EXTRAIT PRÉSENTÉ:
------------------------------------

Burundi: le dilemme de Nkurunziza et de ses anciens parrains occidentaux (Fin.-)


Auteur: FULVIO BELTRAMI-

Fulvio Beltrami est un journaliste indépendant et reporter sur l’Afrique de l'Est pour les journaux italiens L'Indro et ReteLuna. Il est basé à Kampala en Ouganda

Tout droit dans les pas de Kabila

Si la reine des cœurs, Denise, ne suffisait pas pour remporter la main, Nkurunziza est propriétaire du Joker: Anicet Niyonkuru, secrétaire exécutif de la défunte plate-forme des opposants politiques en exil CNARED. Niyonkuru a rencontré à deux reprises des membres haut placés du régime. Premièrement à Nairobi en août et le second à Bujumbura en septembre. Les réunions étaient organisées par la faction modérée du CNDD-FDD et portaient sur l'étude de faisabilité d'un gouvernement d'union nationale du CNDD-CNARED.

Le plan évoqué par le roi-pasteur Nkurunziza semble être une variante du plan conçu par l'ancien président congolais Joseph Kabila, qui lui a permis de reporter les élections de 2016 à 2018.

Profitant de la présence des guérilleros RED Tabara et FOREBU sur le territoire national et après après s'être assuré que la candidature de son épouse n'est pas possible, Nkurunziza pourrait déclarer l'état d'urgence, reporter les élections, faire des "ouvertures" frontales et former un gouvernement d'union nationale avec ce qui reste du CNARED.

Un gouvernement d'union national pour sauver la democratie ou le système DD?

Sur le plan international, une telle initiative pourrait lui être bénéfique. Les concepteurs occidentaux de cette seconde option, des experts en diplomatie internationale qui penchent plus vers ce gouvernement d'union nationale, ont pour objectif de reconstruire une image du régime sur un ton modéré, donnant la fausse illusion d'un dialogue inclusif avec l'opposition et le désir d'un relâchement politique nécessaire pour un retour progressif vers une démocratisation progressive du pays.

En plus de sauver leur «enfant terrible», ces experts de la paix espèrent briser l’isolement politique et économique du régime burundais en réduisant la portée ou en annulant la prise des sanctions imposées par l’Union européenne afin de fournir le souffle économique vital pour le régime.

L’option gouvernement CNDD - CNARED est en réalité pleine d’obstacles et de difficultés. La plate-forme politique d'opposition, en exil en Belgique, a été affaiblie par plusieurs divisions et l'exode de nombreux membres au cours des derniers mois, y compris l'aile la plus radicale qui a toujours demandé l'arrestation de Nkurunziza et son procès pour crimes contre l'humanité.

------------------------------------

DONNÉES FOURNIES:
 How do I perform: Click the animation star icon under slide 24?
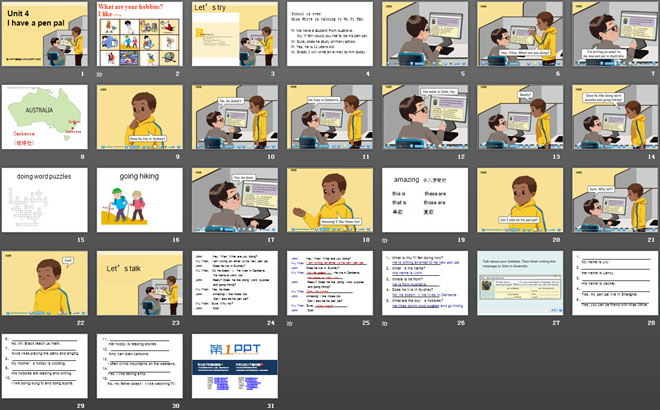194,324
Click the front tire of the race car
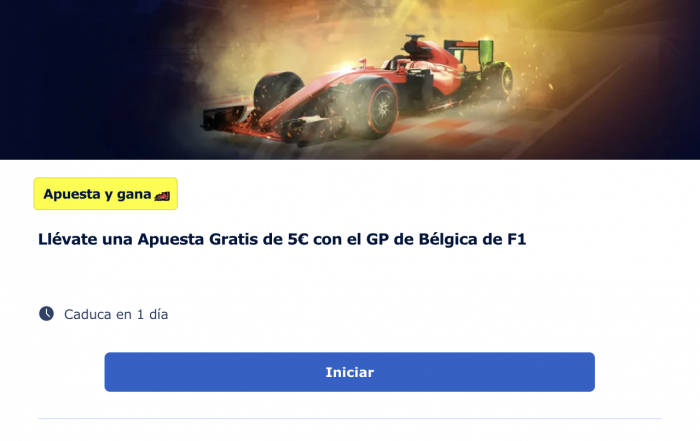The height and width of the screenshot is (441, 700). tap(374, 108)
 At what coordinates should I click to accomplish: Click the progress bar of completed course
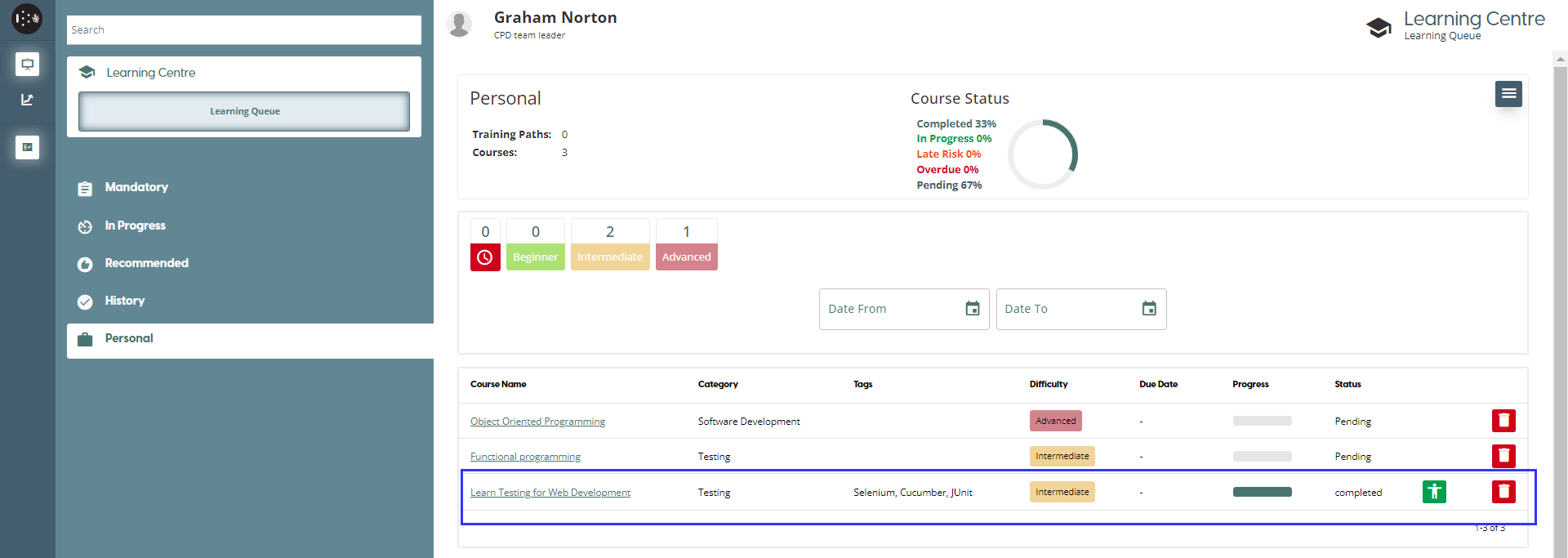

------------------------------------

TÂCHE COURTE 1: Quel résumé en deux phrases donneriez-vous de l'extrait sur le Burundi ?
TÂCHE COURTE 2: Quelles villes l'extrait sur le Burundi mentionne-t-il ?
Les lignes ne sont pas nécessaires ici.

RÉSULTAT 1: Sur le modèle du plan de Joseph Kabila, Nkurunziza pourrait déclarer l'état d'urgence, reporter les élections et former un gouvernement d'union nationale avec ce qui reste du CNARED, dont le secrétaire exécutif Anicet Niyonkuru a rencontré des membres haut placés du régime à Nairobi puis à Bujumbura. Des experts occidentaux favorables à cette option veulent donner au régime une image modérée et réduire ou annuler les sanctions de l'Union européenne, mais le CNARED, affaibli par des divisions et le départ de nombreux membres, en fait une option pleine d'obstacles.

RÉSULTAT 2: Kampala, Nairobi, Bujumbura